- Supplied entries
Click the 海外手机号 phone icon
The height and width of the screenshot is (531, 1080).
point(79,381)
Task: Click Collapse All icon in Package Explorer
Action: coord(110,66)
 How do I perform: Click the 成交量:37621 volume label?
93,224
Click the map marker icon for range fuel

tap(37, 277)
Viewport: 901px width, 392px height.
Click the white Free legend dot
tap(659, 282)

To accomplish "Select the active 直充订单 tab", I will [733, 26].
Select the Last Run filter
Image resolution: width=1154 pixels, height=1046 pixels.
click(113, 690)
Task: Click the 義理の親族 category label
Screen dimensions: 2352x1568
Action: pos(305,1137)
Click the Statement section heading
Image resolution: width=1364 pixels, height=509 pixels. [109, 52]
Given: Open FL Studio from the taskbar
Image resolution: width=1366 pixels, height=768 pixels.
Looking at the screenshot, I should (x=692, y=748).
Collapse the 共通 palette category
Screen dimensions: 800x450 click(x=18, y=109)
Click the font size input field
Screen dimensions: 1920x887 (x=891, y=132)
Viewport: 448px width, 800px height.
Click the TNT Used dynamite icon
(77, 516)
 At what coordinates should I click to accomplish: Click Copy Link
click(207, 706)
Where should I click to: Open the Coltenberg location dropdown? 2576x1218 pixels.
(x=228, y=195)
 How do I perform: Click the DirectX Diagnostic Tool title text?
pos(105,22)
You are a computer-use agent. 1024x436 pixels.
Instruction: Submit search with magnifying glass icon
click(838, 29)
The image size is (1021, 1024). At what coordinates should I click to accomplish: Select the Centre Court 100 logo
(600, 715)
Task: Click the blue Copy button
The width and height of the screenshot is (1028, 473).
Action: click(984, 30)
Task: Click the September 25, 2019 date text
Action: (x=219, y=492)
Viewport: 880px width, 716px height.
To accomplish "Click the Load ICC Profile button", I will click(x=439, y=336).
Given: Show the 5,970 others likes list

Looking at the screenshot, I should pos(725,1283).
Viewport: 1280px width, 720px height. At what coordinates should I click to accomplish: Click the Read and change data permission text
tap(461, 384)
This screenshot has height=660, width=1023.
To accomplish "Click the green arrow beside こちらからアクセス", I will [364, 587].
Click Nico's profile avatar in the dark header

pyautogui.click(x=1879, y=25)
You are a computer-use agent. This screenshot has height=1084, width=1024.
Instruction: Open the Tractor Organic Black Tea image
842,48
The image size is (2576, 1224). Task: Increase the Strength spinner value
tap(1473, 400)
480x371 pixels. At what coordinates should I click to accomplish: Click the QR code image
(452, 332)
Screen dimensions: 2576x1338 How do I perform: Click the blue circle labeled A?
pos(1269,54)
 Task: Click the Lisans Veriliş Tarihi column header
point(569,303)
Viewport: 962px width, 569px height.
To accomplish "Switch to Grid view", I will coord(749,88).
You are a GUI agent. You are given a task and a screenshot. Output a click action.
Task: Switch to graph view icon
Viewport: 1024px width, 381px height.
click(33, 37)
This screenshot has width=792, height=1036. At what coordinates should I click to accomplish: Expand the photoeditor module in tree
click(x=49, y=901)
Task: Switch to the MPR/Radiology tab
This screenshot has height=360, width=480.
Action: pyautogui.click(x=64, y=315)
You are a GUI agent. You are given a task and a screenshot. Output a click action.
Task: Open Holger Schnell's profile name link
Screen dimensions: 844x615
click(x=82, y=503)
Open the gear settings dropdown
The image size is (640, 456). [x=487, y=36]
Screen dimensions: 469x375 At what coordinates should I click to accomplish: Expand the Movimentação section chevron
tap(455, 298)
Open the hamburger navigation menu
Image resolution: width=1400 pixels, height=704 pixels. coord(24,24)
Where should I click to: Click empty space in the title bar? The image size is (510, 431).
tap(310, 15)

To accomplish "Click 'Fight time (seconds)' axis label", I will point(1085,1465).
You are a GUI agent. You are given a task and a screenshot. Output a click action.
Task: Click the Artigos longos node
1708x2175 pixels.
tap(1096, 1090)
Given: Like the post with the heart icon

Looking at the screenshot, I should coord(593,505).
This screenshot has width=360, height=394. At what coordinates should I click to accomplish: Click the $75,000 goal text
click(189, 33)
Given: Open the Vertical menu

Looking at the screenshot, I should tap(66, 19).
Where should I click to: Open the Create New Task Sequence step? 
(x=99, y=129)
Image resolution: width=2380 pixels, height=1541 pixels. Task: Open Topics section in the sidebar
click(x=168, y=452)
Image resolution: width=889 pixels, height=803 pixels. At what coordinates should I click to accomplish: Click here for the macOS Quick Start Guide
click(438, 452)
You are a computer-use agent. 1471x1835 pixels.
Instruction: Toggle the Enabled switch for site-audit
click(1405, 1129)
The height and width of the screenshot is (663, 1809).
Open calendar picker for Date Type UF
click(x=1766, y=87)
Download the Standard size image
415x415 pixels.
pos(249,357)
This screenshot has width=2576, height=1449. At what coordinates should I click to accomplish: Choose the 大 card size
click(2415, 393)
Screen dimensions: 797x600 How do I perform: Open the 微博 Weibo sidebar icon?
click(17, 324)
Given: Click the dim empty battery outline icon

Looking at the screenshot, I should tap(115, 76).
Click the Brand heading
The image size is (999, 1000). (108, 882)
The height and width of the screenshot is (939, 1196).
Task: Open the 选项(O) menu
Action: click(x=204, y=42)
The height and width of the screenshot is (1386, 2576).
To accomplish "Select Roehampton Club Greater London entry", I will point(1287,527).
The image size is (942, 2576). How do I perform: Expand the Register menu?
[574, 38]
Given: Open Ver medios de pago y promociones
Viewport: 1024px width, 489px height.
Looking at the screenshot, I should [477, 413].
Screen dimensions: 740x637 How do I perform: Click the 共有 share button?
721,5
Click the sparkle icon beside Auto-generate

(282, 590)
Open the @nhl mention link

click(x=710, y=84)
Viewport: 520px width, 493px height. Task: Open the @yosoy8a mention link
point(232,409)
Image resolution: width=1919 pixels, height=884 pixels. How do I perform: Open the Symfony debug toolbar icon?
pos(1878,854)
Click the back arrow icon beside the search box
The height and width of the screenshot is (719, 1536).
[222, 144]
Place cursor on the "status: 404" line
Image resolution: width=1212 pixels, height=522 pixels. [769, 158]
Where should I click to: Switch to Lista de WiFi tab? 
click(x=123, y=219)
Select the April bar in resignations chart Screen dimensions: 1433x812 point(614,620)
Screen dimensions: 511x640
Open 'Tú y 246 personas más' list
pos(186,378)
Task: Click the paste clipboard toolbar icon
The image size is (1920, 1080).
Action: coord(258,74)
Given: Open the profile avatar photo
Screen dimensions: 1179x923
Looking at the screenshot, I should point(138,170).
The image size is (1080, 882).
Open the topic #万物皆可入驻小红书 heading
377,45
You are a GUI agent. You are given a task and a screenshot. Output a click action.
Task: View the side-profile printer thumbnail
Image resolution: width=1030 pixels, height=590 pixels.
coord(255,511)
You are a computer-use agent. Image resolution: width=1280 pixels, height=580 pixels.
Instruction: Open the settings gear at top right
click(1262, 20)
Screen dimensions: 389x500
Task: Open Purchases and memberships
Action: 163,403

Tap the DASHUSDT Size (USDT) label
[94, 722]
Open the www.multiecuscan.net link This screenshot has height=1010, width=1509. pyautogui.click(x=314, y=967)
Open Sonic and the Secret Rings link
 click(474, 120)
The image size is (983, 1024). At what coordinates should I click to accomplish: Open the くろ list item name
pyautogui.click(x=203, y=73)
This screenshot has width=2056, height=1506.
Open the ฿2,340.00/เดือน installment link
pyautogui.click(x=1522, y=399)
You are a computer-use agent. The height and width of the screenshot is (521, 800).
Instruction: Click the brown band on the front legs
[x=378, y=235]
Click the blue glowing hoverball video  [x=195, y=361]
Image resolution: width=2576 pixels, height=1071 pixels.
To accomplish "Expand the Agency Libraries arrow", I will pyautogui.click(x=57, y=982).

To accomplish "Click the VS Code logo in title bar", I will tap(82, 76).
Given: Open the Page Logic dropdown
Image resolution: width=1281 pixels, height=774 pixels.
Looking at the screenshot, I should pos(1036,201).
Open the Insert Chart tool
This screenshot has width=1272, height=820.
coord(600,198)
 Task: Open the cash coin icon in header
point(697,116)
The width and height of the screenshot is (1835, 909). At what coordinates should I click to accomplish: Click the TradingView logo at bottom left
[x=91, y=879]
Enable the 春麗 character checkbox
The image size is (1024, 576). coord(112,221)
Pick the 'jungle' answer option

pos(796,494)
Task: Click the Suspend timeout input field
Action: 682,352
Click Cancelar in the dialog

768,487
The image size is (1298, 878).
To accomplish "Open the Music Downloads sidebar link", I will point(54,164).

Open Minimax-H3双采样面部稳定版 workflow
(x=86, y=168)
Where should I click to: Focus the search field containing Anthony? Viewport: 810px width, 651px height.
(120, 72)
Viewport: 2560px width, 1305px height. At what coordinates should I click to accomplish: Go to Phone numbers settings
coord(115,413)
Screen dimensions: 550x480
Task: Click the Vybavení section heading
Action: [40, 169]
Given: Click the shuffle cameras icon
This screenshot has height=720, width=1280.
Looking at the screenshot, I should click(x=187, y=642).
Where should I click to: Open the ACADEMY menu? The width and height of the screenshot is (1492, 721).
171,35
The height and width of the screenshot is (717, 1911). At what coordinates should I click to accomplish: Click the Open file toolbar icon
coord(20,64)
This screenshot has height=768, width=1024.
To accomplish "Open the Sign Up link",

- Job
Rewrite the lines from the one containing "The image size is (1298, 878)." to the one containing "Action: [40, 169]", replacing "search field" with "search box" and leaving everything else unchanged.

- Solution to this exercise
The image size is (1298, 878).
To accomplish "Open the Music Downloads sidebar link", I will point(54,164).

Open Minimax-H3双采样面部稳定版 workflow
(x=86, y=168)
Where should I click to: Focus the search box containing Anthony? Viewport: 810px width, 651px height.
(120, 72)
Viewport: 2560px width, 1305px height. At what coordinates should I click to accomplish: Go to Phone numbers settings
coord(115,413)
Screen dimensions: 550x480
Task: Click the Vybavení section heading
Action: [40, 169]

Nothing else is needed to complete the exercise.